Your objective:
Extract every line of the items below and reproduce each one character for character, leaving nothing out.

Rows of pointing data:
========

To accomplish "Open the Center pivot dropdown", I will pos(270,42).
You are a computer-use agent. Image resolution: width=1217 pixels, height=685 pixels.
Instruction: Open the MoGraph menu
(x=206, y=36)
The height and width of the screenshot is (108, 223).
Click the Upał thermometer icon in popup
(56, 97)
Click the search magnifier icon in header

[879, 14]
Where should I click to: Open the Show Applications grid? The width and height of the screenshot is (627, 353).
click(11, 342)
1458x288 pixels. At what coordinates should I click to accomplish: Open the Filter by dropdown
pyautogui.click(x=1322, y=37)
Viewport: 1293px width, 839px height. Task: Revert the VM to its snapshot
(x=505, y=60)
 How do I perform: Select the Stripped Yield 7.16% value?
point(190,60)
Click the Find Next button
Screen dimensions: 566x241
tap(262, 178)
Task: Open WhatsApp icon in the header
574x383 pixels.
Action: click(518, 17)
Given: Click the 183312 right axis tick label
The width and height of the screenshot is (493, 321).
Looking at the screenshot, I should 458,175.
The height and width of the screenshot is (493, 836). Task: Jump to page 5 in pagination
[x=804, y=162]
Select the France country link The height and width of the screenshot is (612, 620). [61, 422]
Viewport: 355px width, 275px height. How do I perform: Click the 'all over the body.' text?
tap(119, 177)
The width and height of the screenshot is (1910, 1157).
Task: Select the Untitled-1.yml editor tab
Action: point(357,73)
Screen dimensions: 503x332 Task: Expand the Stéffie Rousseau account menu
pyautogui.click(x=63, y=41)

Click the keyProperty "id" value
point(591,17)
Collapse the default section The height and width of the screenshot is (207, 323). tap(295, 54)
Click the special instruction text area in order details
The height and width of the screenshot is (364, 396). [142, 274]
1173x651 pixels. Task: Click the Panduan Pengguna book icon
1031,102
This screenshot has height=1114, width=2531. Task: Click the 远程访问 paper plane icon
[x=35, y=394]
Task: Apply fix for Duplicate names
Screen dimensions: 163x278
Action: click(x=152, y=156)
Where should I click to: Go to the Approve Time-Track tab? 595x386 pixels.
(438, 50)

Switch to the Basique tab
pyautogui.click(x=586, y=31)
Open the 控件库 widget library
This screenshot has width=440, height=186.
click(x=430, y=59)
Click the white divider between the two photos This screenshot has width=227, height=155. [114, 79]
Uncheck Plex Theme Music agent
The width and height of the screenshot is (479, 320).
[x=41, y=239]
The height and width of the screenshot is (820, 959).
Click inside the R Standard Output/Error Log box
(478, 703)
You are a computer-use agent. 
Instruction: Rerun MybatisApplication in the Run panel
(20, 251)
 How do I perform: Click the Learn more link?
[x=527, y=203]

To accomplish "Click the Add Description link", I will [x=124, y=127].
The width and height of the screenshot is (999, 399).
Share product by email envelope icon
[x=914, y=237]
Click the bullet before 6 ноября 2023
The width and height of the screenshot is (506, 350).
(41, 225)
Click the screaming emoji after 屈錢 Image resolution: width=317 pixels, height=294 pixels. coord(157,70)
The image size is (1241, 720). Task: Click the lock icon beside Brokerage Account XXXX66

========

Written answer:
To accomplish "Open the Center pivot dropdown", I will pos(270,42).
You are a computer-use agent. Image resolution: width=1217 pixels, height=685 pixels.
Instruction: Open the MoGraph menu
(x=206, y=36)
The height and width of the screenshot is (108, 223).
Click the Upał thermometer icon in popup
(56, 97)
Click the search magnifier icon in header

[879, 14]
Where should I click to: Open the Show Applications grid? The width and height of the screenshot is (627, 353).
click(11, 342)
1458x288 pixels. At what coordinates should I click to accomplish: Open the Filter by dropdown
pyautogui.click(x=1322, y=37)
Viewport: 1293px width, 839px height. Task: Revert the VM to its snapshot
(x=505, y=60)
 How do I perform: Select the Stripped Yield 7.16% value?
point(190,60)
Click the Find Next button
Screen dimensions: 566x241
tap(262, 178)
Task: Open WhatsApp icon in the header
574x383 pixels.
Action: click(518, 17)
Given: Click the 183312 right axis tick label
The width and height of the screenshot is (493, 321).
Looking at the screenshot, I should 458,175.
The height and width of the screenshot is (493, 836). Task: Jump to page 5 in pagination
[x=804, y=162]
Select the France country link The height and width of the screenshot is (612, 620). [61, 422]
Viewport: 355px width, 275px height. How do I perform: Click the 'all over the body.' text?
tap(119, 177)
The width and height of the screenshot is (1910, 1157).
Task: Select the Untitled-1.yml editor tab
Action: point(357,73)
Screen dimensions: 503x332 Task: Expand the Stéffie Rousseau account menu
pyautogui.click(x=63, y=41)

Click the keyProperty "id" value
point(591,17)
Collapse the default section The height and width of the screenshot is (207, 323). tap(295, 54)
Click the special instruction text area in order details
The height and width of the screenshot is (364, 396). [142, 274]
1173x651 pixels. Task: Click the Panduan Pengguna book icon
1031,102
This screenshot has height=1114, width=2531. Task: Click the 远程访问 paper plane icon
[x=35, y=394]
Task: Apply fix for Duplicate names
Screen dimensions: 163x278
Action: click(x=152, y=156)
Where should I click to: Go to the Approve Time-Track tab? 595x386 pixels.
(438, 50)

Switch to the Basique tab
pyautogui.click(x=586, y=31)
Open the 控件库 widget library
This screenshot has width=440, height=186.
click(x=430, y=59)
Click the white divider between the two photos This screenshot has width=227, height=155. [114, 79]
Uncheck Plex Theme Music agent
The width and height of the screenshot is (479, 320).
[x=41, y=239]
The height and width of the screenshot is (820, 959).
Click inside the R Standard Output/Error Log box
(478, 703)
You are a computer-use agent. 
Instruction: Rerun MybatisApplication in the Run panel
(20, 251)
 How do I perform: Click the Learn more link?
[x=527, y=203]

To accomplish "Click the Add Description link", I will [x=124, y=127].
The width and height of the screenshot is (999, 399).
Share product by email envelope icon
[x=914, y=237]
Click the bullet before 6 ноября 2023
The width and height of the screenshot is (506, 350).
(41, 225)
Click the screaming emoji after 屈錢 Image resolution: width=317 pixels, height=294 pixels. coord(157,70)
The image size is (1241, 720). Task: Click the lock icon beside Brokerage Account XXXX66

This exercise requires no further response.